Start: 2015
End: 2020
Partner: UNIVERSITEIT VAN AMSTERDAM (Holand)
Programme: H2020-EU.1.1. – EXCELLENT SCIENCE – European Research Council (ERC)
Action: ERC-CoG-2014 – ERC Consolidator Grant
Summary:
How do processes of development and social transformation shape human migration? More specifically, how does development affect the geographical orientation, timing, composition and volume of both internal and international migration?
The relation between development and human mobility is highly contested. While economic development in poor countries and areas is usually seen as the most effective way to reduce migration, other studies suggest that development actually increases migration. However, evidence has remained highly inconclusive so far because of theoretical and methodological limitations.
This research develops new theoretical and empirical approaches to gain a fundamental understanding of the relation between development processes and human migration. While prior analyses focused on a limited number of economic and demographic ‘predictor’ variables, this project applies a broader concept of development to examine how internal and international migration trends and patterns are shaped by wider social, economic, technological and political transformations.

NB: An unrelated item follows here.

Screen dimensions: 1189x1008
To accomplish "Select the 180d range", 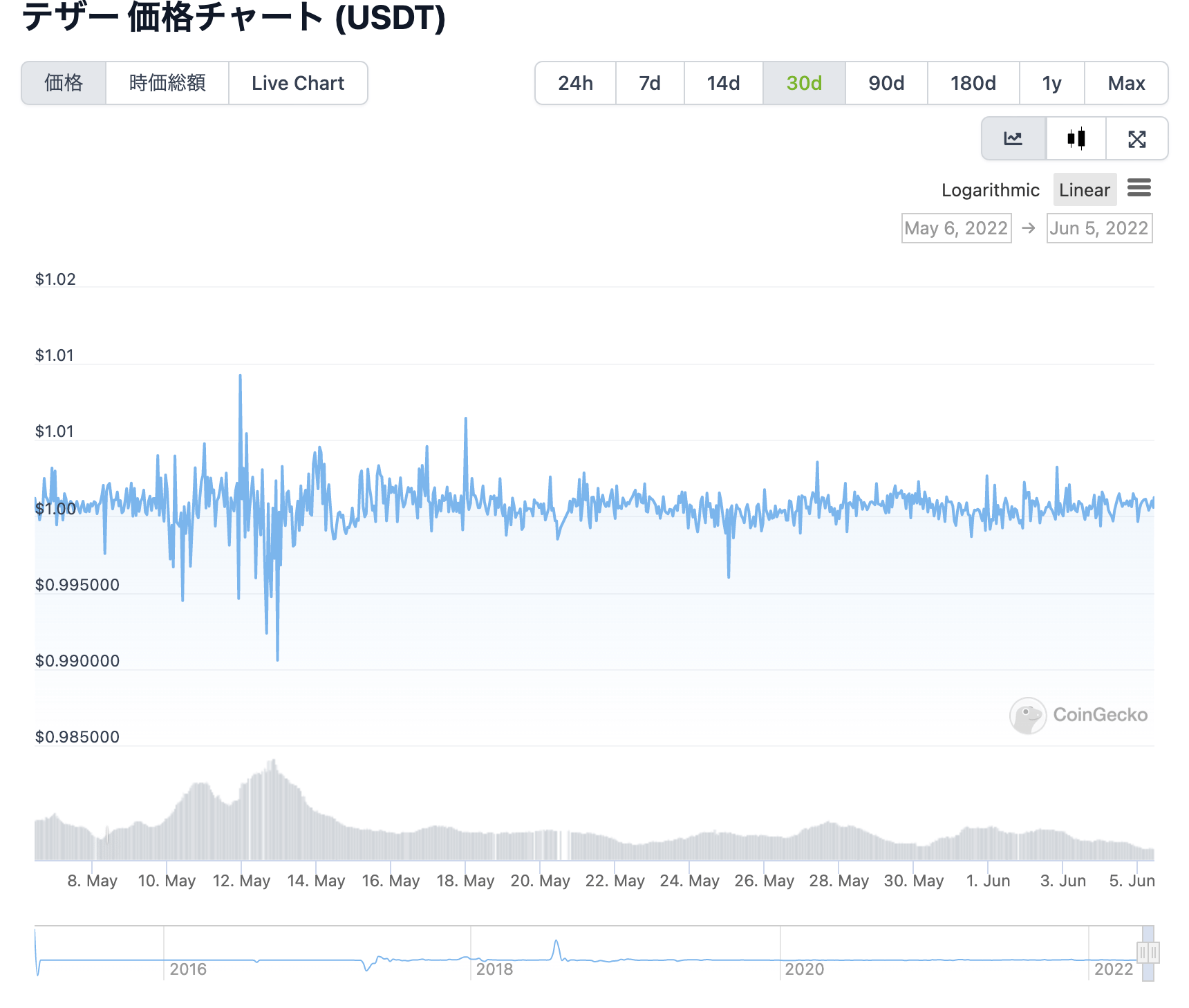I will coord(973,83).
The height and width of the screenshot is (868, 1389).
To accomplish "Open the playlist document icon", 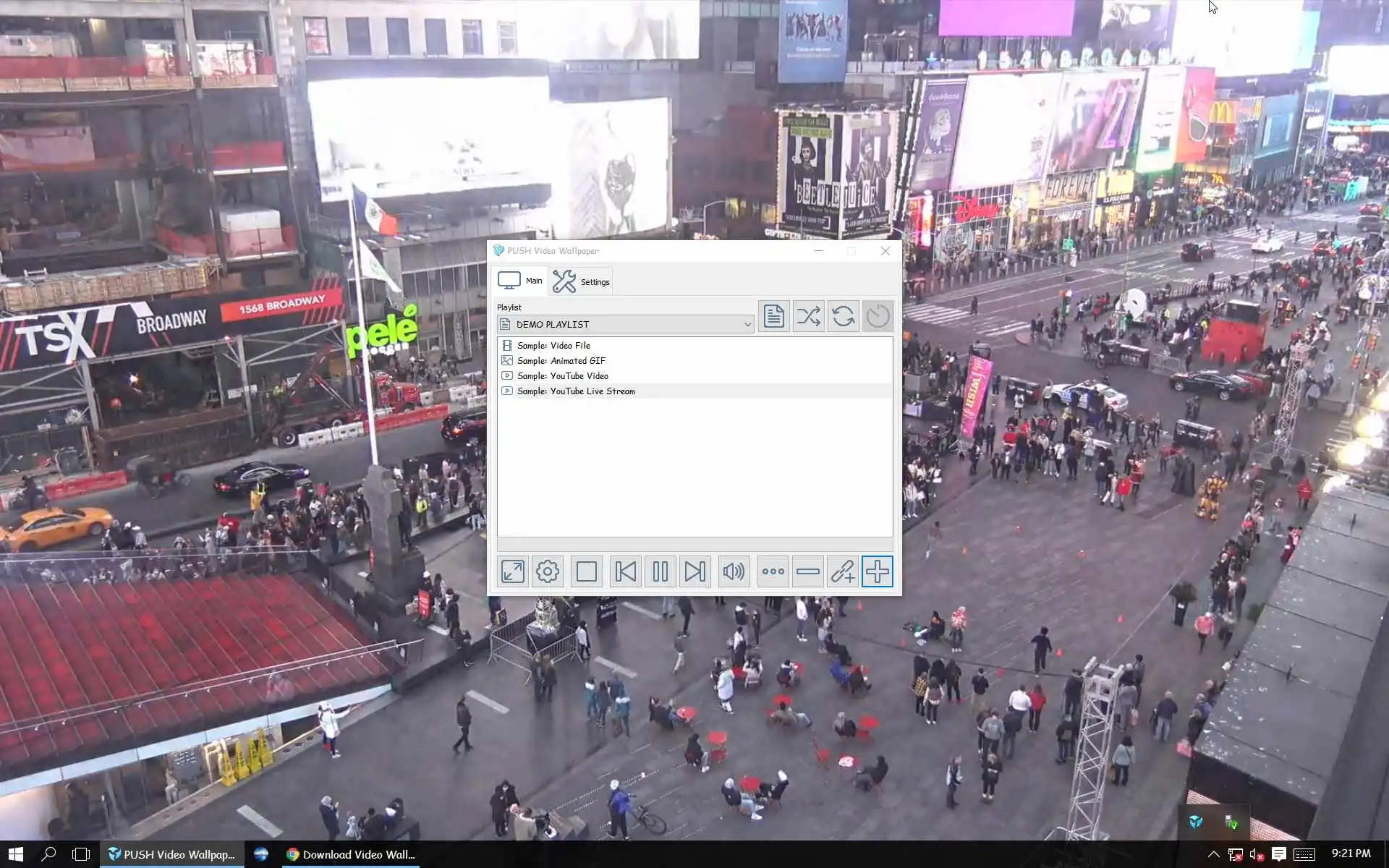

This will be achieved through (i) theory-building (reconceptualising migration as an intrinsic part of broader development processes) enabling the formulation of appropriate hypotheses; (ii) quantitative tests drawing on new, innovative databases on international and internal migration flow and stocks; and (iii) mixed method case-studies of six countries (Brazil, Ethiopia, Japan, Italy, Morocco, and the Netherlands) representing different development-migration trajectories over the 19th and 20th centuries.
This project is scientifically ground-breaking by fundamentally shifting our understanding of how long-term development processes shape human migration. This is also relevant for policy by challenging popular understandings of migration as a development failure and to make more realistic assessments of how future global change may affect migration.